First 40 Days of Pregnancy: “Merely Water”
The Mishnah states that a fetus miscarried within its first forty days does not induce birth-related ritual impurity, for there is no concern that a child had already been formed:
משנה נדה ג:ז הַמַּפֶּלֶת לְיוֹם אַרְבָּעִים, אֵינָהּ חוֹשֶׁשֶׁת לְוָלָד. לְיוֹם אַרְבָּעִים וְאֶחָד, תֵּשֵׁב לְזָכָר וְלִנְקֵבָה וּלְנִדָּה.
m. Niddah 3:7 [If] a [woman] miscarries on the fortieth day, she need not be concerned about [it being] a fetus. On the forty-first day, she should count [her birth impurity as] for both male and female, and her menstrual impurity.[2]
רַבִּי יִשְׁמָעֵאל אוֹמֵר, יוֹם אַרְבָּעִים וְאֶחָד, תֵּשֵׁב לְזָכָר וּלְנִדָּה. יוֹם שְׁמוֹנִים וְאֶחָד, תֵּשֵׁב לְזָכָר וְלִנְקֵבָה וּלְנִדָּה, שֶׁהַזָּכָר נִגְמָר לְאַרְבָּעִים וְאֶחָד, וְהַנְּקֵבָה לִשְׁמוֹנִים וְאֶחָד.
R. Ishmael says: [On] the forty-first day, she should count [her birth impurity as] for a male and her menstrual impurity. [On] the eighty-first day, she should count [her birth impurity as] for both male and female, and her menstrual impurity, since the male [fetus] is completed on the forty-first day, and the female [fetus] on the eighty-first.
וַחֲכָמִים אוֹמְרִים, אֶחָד בְּרִיַּת הַזָּכָר וְאֶחָד בְּרִיַּת הַנְּקֵבָה, זֶה וָזֶה לְאַרְבָּעִים וְאֶחָד.
But the Sages say: The creation of male and female are one and the same— both [are completed] on the forty-first day.

Work to complete.
1. Rewrite the paragraph beginning "R. Ishmael says" from the passage on the first forty days of pregnancy as a short list, keeping its main facts.
2. Write a continuation of the passage on the first forty days of pregnancy, beginning after its last sentence, the Sages' view.

Dataset section.

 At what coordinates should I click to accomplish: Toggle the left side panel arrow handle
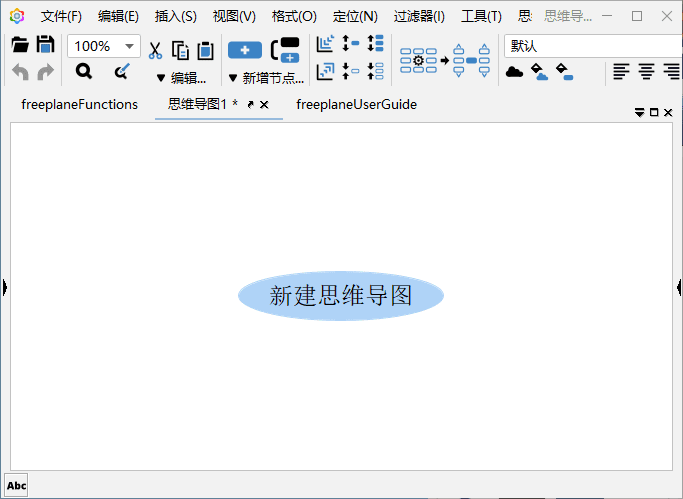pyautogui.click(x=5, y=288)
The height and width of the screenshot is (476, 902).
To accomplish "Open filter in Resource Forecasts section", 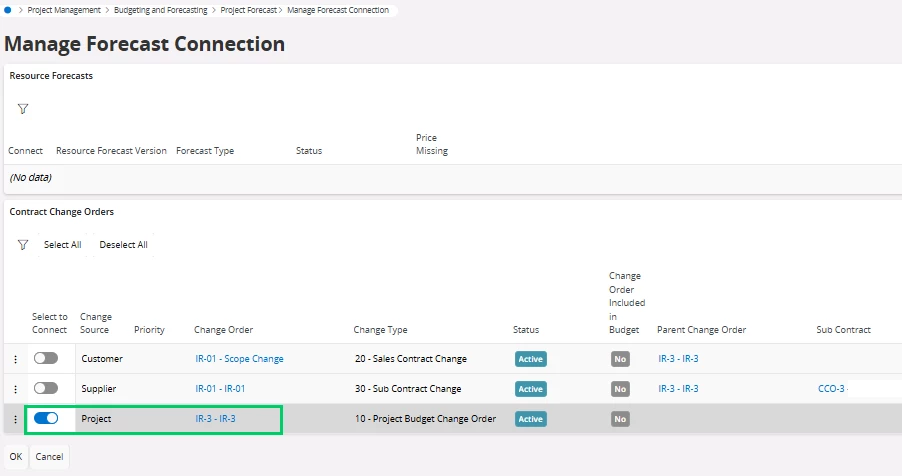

Numbered responses.
1.
- Forty-first day: she counts birth impurity as for a male, along with menstrual impurity.
- Eighty-first day: she counts birth impurity as for both male and female, along with menstrual impurity.
- Reason: a male fetus is completed on the forty-first day and a female fetus on the eighty-first.

2.
The Mishnah here follows the Aristotelian concept of fetal development (epigenesis), dominant in Hellenistic medicine of the time, that argued that embryos develop distinct parts at forty days for males and three months for females.[3]
The Priest’s Pregnant Daughter Eating Ritual Food
The Talmud applies this distinction to the law that the daughter of a kohen (priest) from Leviticus 22:13: If she is married to a non-kohen, she may no longer eat terumah (the consecrated food of the kohen), but if she is widowed, and did not have children, she may return to her father’s house and eat terumah again (Mishnah Yebamot 9:6). In this context, Rav Chisda, a third generation Babylonian Amora, discusses the question of pregnancy:
בבלי יבמות סט: [מינכן 95] אמר רב חסדא: "טובלת ואוכלת עד ארבעים יום."
b. Yebamot 69b Rav Chisda said: “She may immerse herself [as purification] and then eat up to forty days [after a possible conception].”
The Talmud then explains the logic behind this ruling:
אי לא מעברא הא לא מעברא. ואי מעברא, עד ארבעים יום מיא בעלמא היא.
If she is not pregnant, she is not pregnant. If she is pregnant, until the fortieth day it [the fetus] is merely water.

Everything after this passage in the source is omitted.